The foundational bedrock of impeding terrorist financing is being able to identity both parties in a financial transaction — something the blockchain could be used to record. However, blockchain offers the promise of anonymous transactions. While those two things appear to be in conflict, they don’t have to be.
For example, FATF and other global entities are working on setting rules and standards for what’s called self-sovereign identity (SSI), potentially allowing people on the blockchain to both be verified as authentic (and not terrorists) while also allowing them to maintain anonymity, if desired.
SSI standards could remove significant risk from the nascent blockchain/cryptocurrency ecosystem — resulting in a major economic and commercial boom. It would also yield a meaningful public good, for example, allowing refugees to maintain a verifiable identity even as the fabric of their nation falls apart.
Instead of relying on states and governments to authenticate identity and prove someone is not a criminal, SSI can use such information as cell phone records, medical history, social media activity and consumer data to verify identity. Blockchain allows this to take place without revealing the content of the records, thereby enhancing privacy. That positive civic advance is the diametric opposite of the oppressive Big Brother-style use of data to control and punish citizens embedded in China’s social credit score policy.
Similarly, the OECD publishes due diligence guidance to set international rules for responsible supply chain management of minerals, including tin, tantalum, tungsten and gold, as well as all other mineral resources, including precious stones. The body is now examining the impact of blockchain on the supply chain.
A cell phone, for instance, contains about 42 minerals, which could be authenticated on different blockchains. To learn how responsible companies can deal with this, the OECD is organizing a hackathon to figure out common platforms and lexicons to overcome this new challenge of having to deal with multiple blockchains. Resolving this challenge brings an obvious economic benefit, but it also has a social good as well — helping eradicate such things as blood diamonds, for example.
This effort and others are helping establish a global taxonomy that will ease cross-border communication via a blockchain framework that is inherently borderless. As this taxonomy becomes more established and these forums develop rules and regulations, there will be myriad social benefits while the confidence underpinning the blockchain will strengthen.

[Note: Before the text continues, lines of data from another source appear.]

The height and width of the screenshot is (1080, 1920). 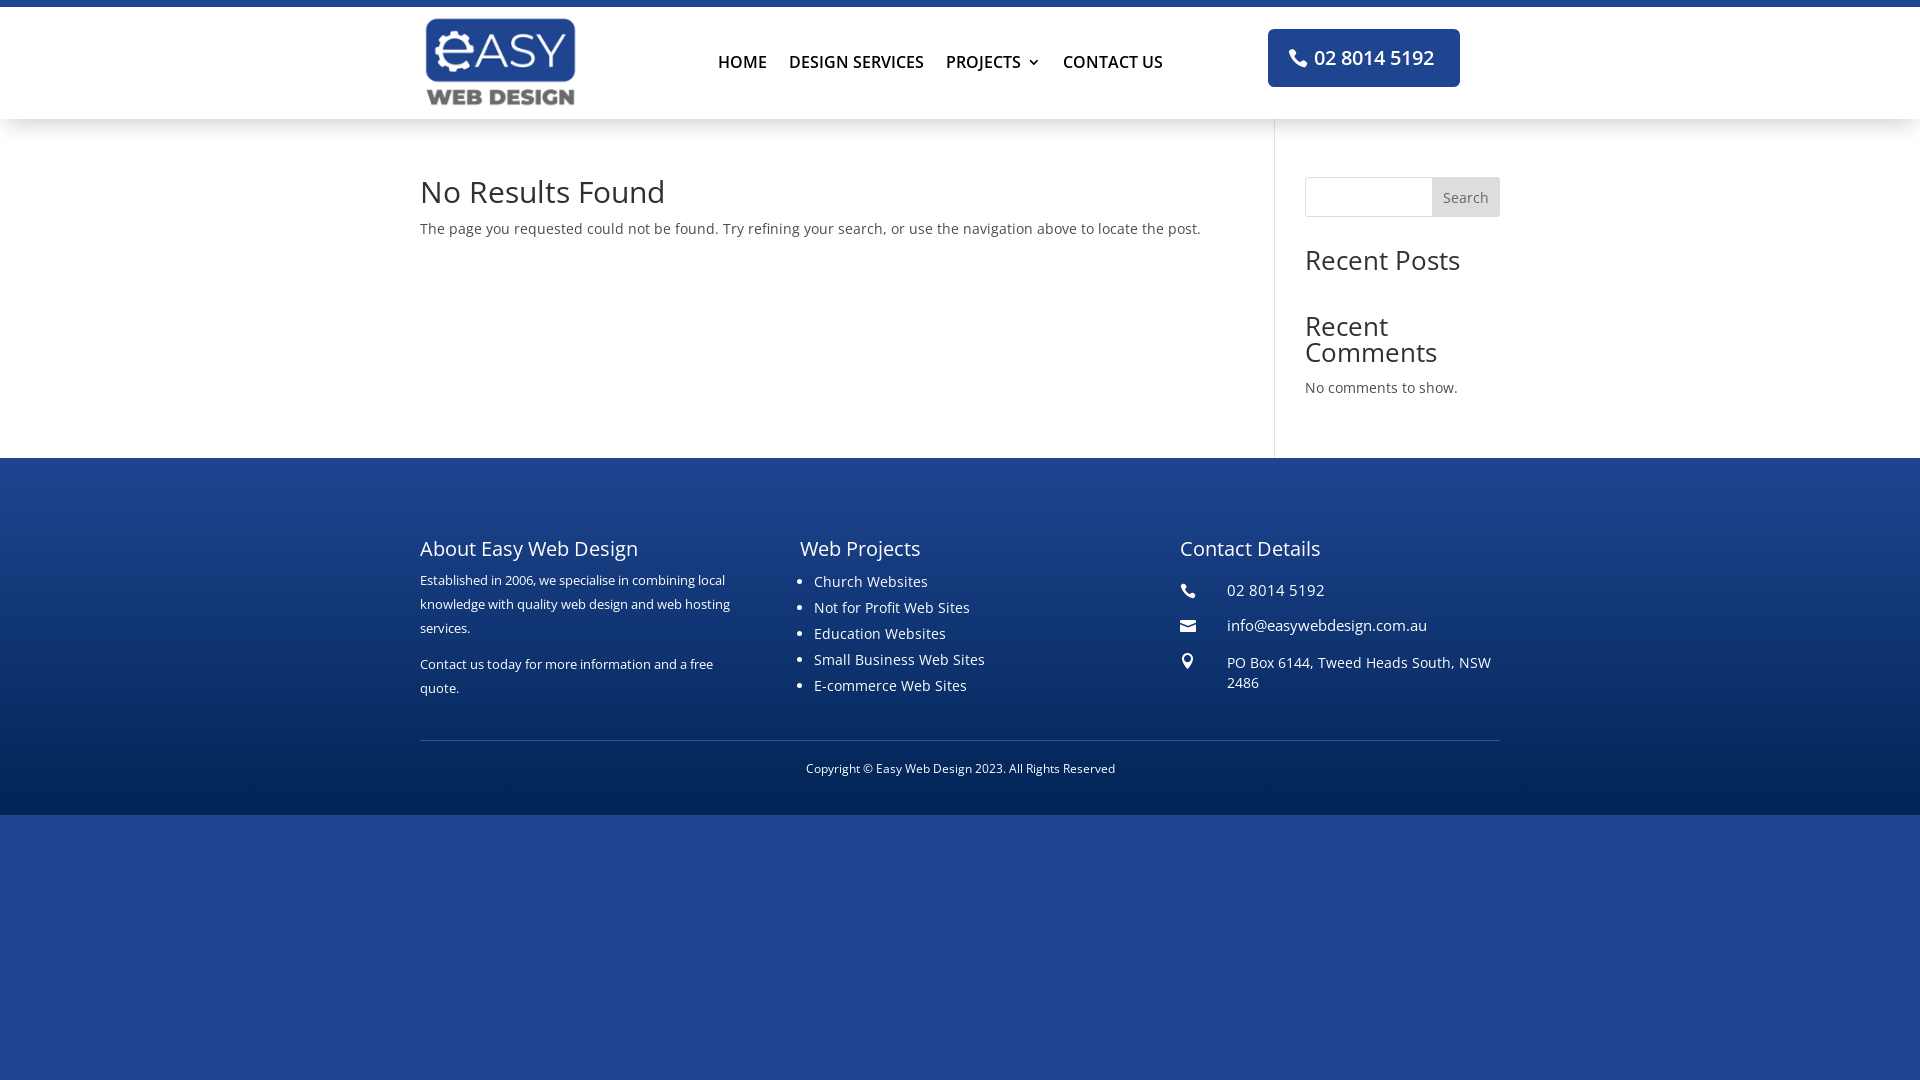 What do you see at coordinates (890, 686) in the screenshot?
I see `E-commerce Web Sites` at bounding box center [890, 686].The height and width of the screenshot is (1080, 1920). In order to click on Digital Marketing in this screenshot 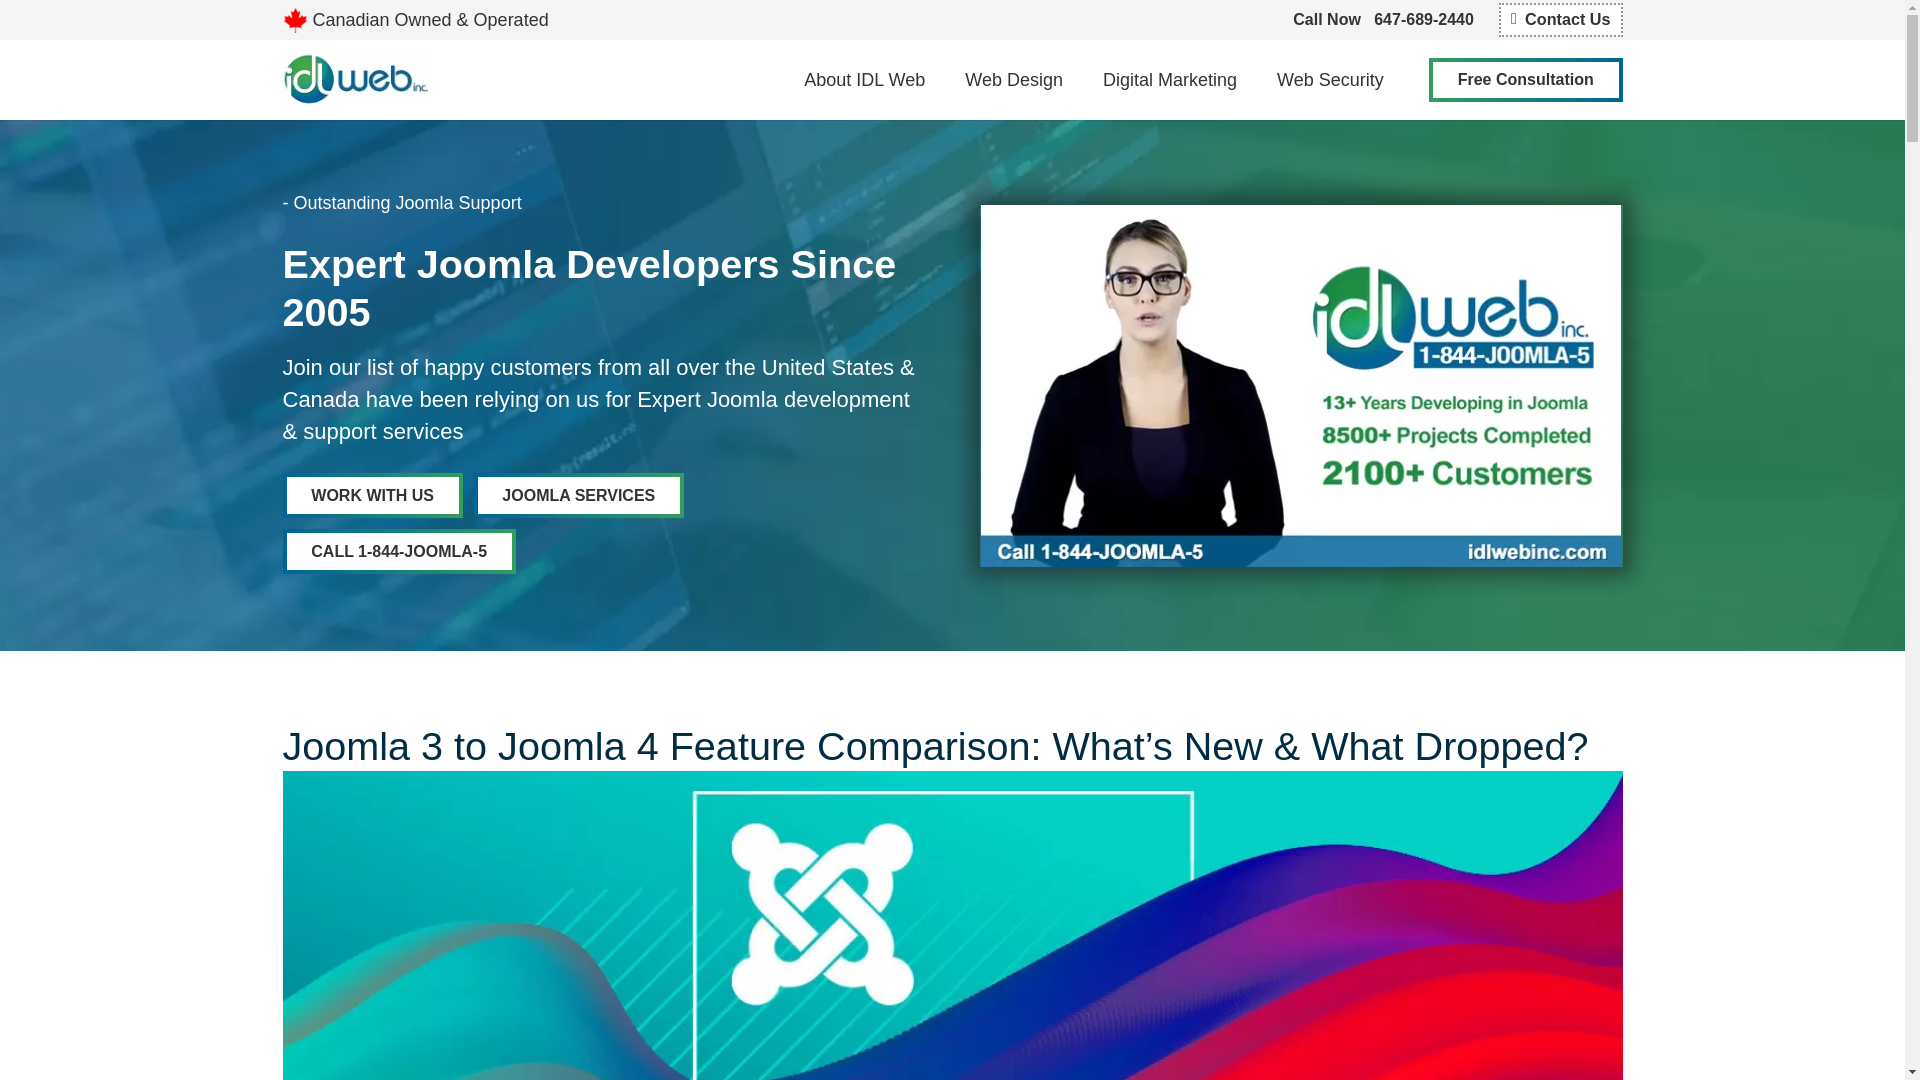, I will do `click(1170, 79)`.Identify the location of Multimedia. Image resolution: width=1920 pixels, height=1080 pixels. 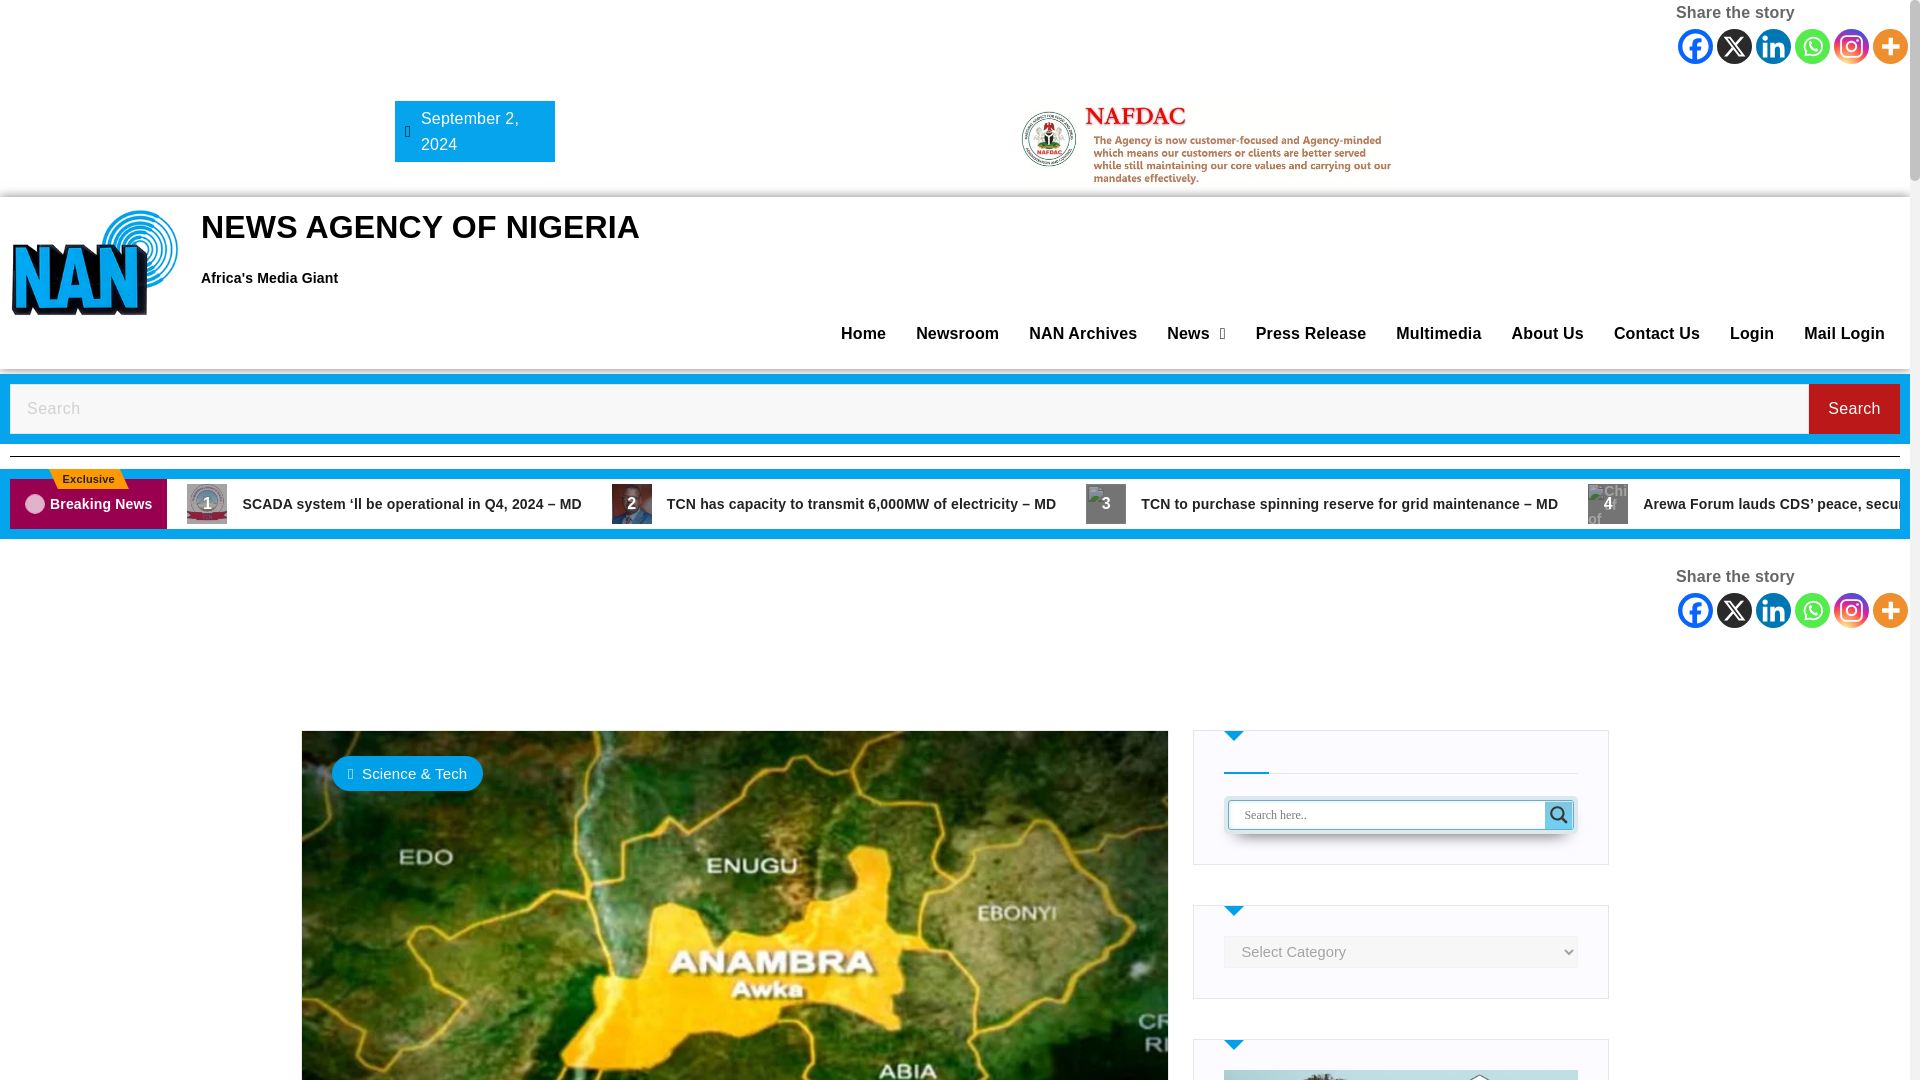
(1438, 333).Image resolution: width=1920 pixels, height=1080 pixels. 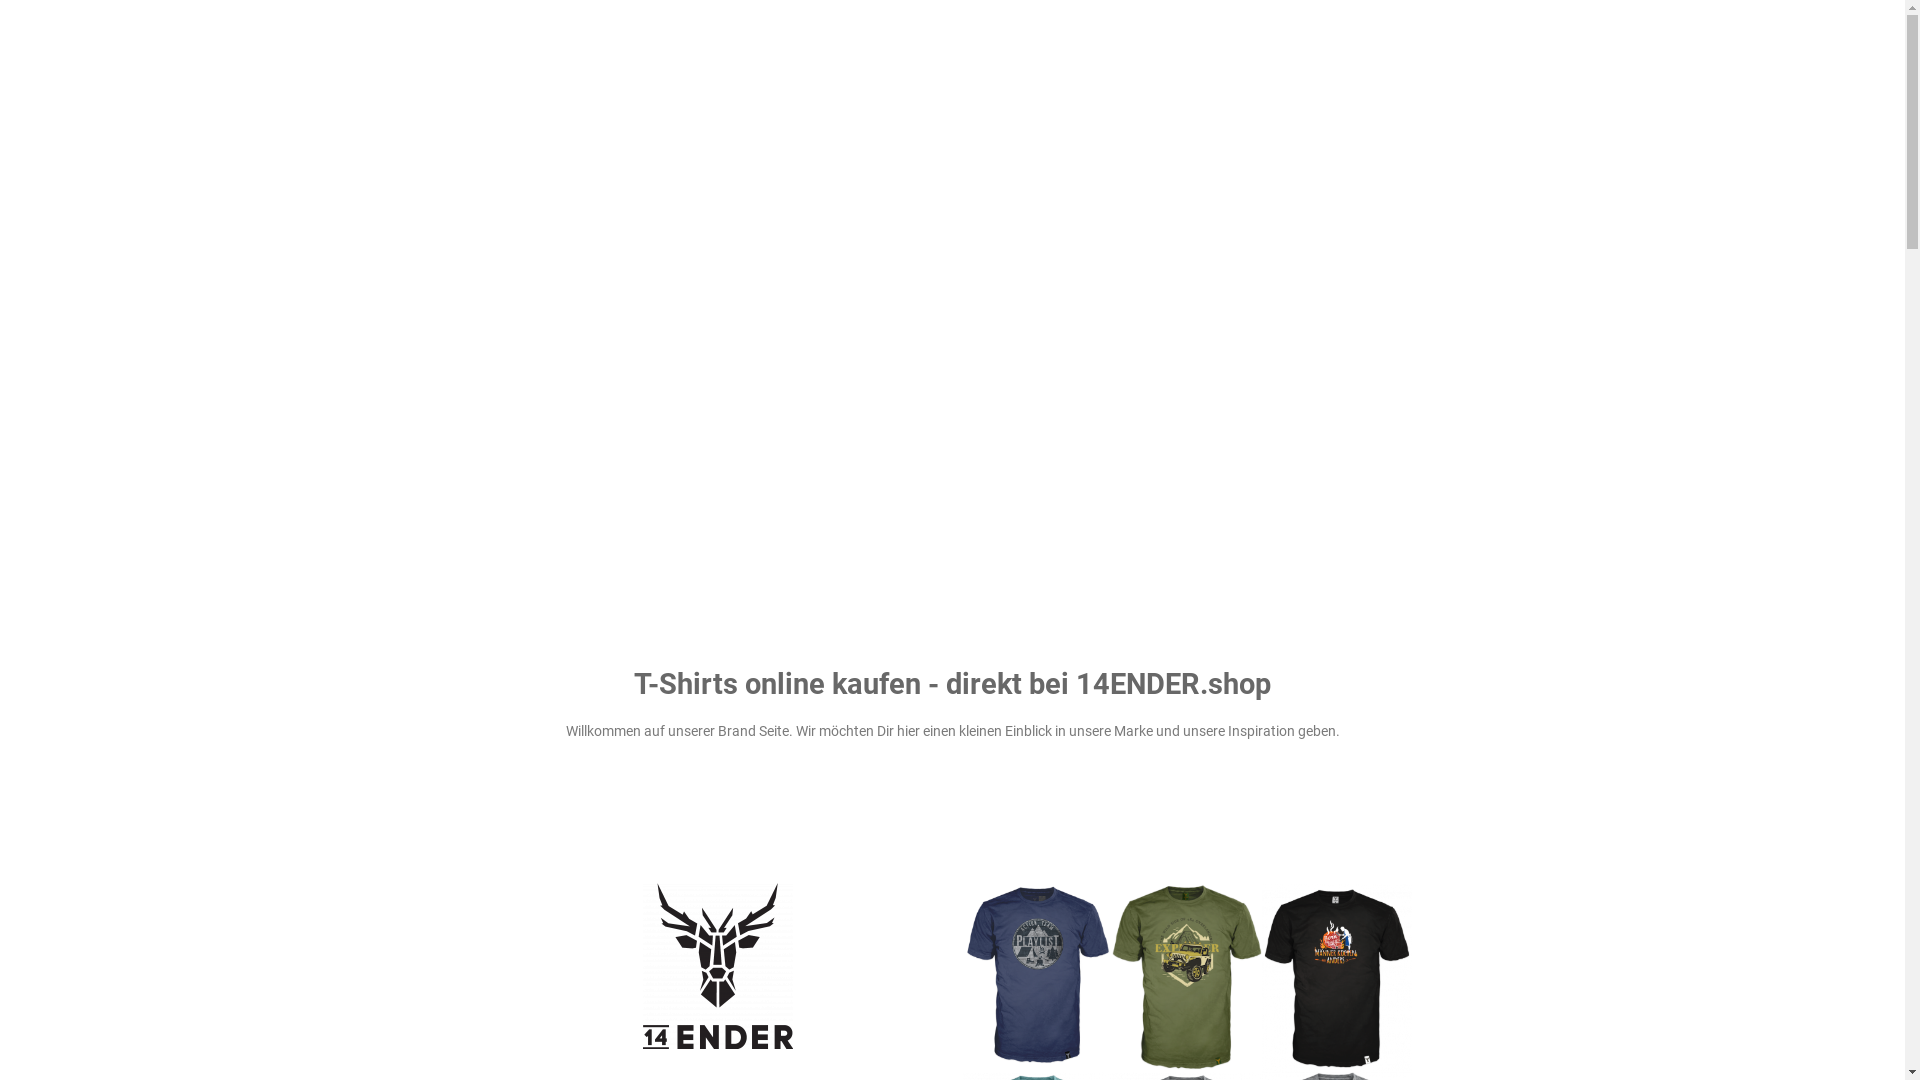 I want to click on 14Ender_Logo_V1_Black 90px, so click(x=717, y=966).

We’re already starting to see the real-world benefits from the work of these international forums. In Rwanda, for example, blockchain is being used to enable banking transactions for people who previously had no access to financial services. The service will soon be expanded to such places as Kenya, Tanzania, Mauritius, Namibia, and Botswana. Rwanda is also moving its land registry to the blockchain, a move that will improve the enforceability of contracts in the rapidly growing African economy.
As global forums produce more and more standards, the business of blockchain and cryptocurrencies will grow in tandem.
Benjamin Yablon is executive vice president and director of global strategy for SALT Blockchain Financial Technology.